A fast spectral overlapping domain decomposition method with discretization-independent conditioning bounds
Simon Dirckx, Anna Yesypenko, Per-Gunnar Martinsson
TL;DR
This work develops a fast, discretization-independent domain decomposition method for general variable-coefficient elliptic PDEs by tessellating the domain into overlapping thin slabs and forming a reduced interface system whose blocks are smooth Dirichlet-to-Dirichlet maps. The method leverages high-order spectral local solves (HPS) and randomized HBS compression to represent dense interface blocks data-sparsely, yielding a well-conditioned equilibrium operator that behaves like a second-kind Fredholm operator. Key contributions include discretization-independent conditioning bounds, robust GMRES performance scaling as O(1/H), and demonstrated capability to solve oscillatory 2D and 3D problems with up to 28 million degrees of freedom.
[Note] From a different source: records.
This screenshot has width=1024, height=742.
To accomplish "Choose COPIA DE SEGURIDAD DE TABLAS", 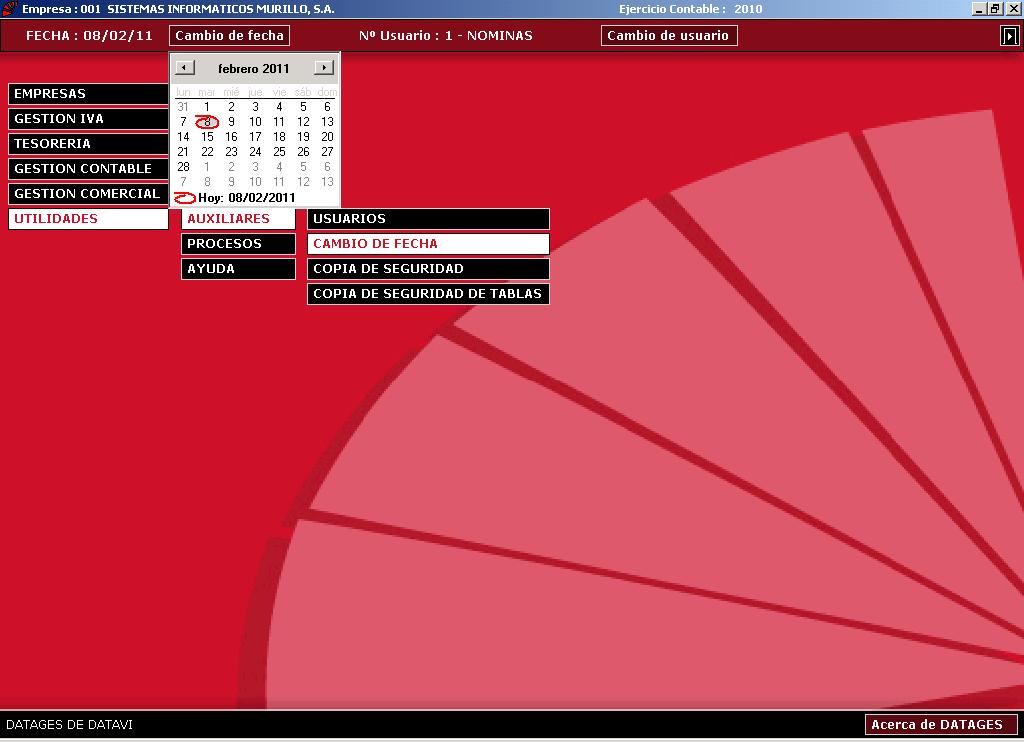I will click(x=428, y=294).

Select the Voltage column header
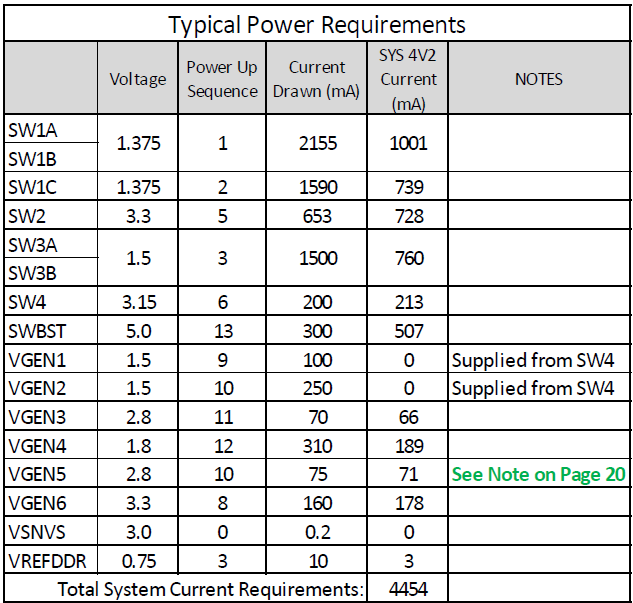coord(138,78)
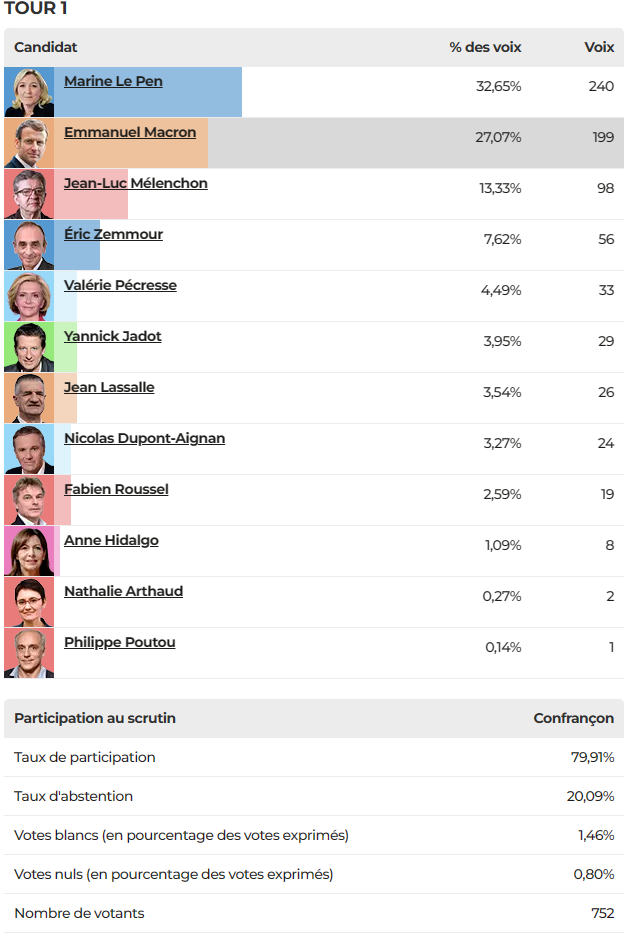Open Nicolas Dupont-Aignan candidate link
Image resolution: width=631 pixels, height=945 pixels.
(x=145, y=438)
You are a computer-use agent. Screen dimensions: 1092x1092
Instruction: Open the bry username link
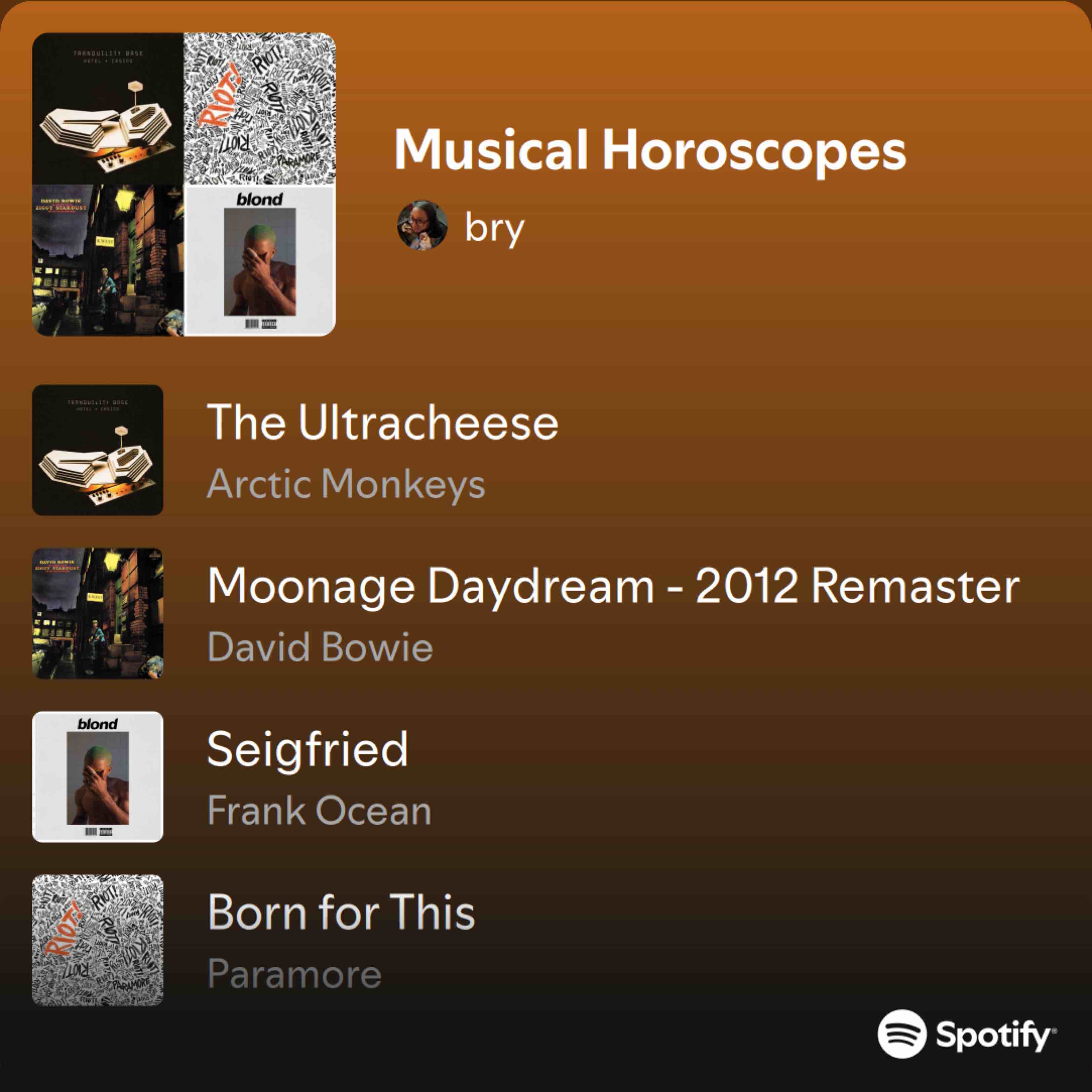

The approach offers scalable parallelism, supports high-order discretizations, and opens pathways to a full direct solver for large-scale elliptic problems, with potential extensions to varied boundary conditions and HPC implementations.
Abstract
A domain decomposition method for the solution of general variable-coefficient elliptic partial differential equations on regular domains is introduced. The method is based on tessellating the domain into overlapping thin slabs or shells, and then explicitly forming a reduced linear system that connects the different domains. Rank-structure ('H-matrix structure') is exploited to handle the large dense blocks that arise in the reduced linear system. Importantly, the formulation used is well-conditioned, as it converges to a second kind Fredholm equation as the precision in the local solves is refined. Moreover, the dense blocks that arise are far more data-sparse than in existing formulations, leading to faster and more efficient H-matrix arithmetic. To form the reduced linear system, black-box randomized compression is used, taking full advantage of the fact that sparse direct solvers are highly efficient on the thin sub-domains. Numerical experiments demonstrate that our solver can handle oscillatory 2D and 3D problems with as many as 28 million degrees of freedom.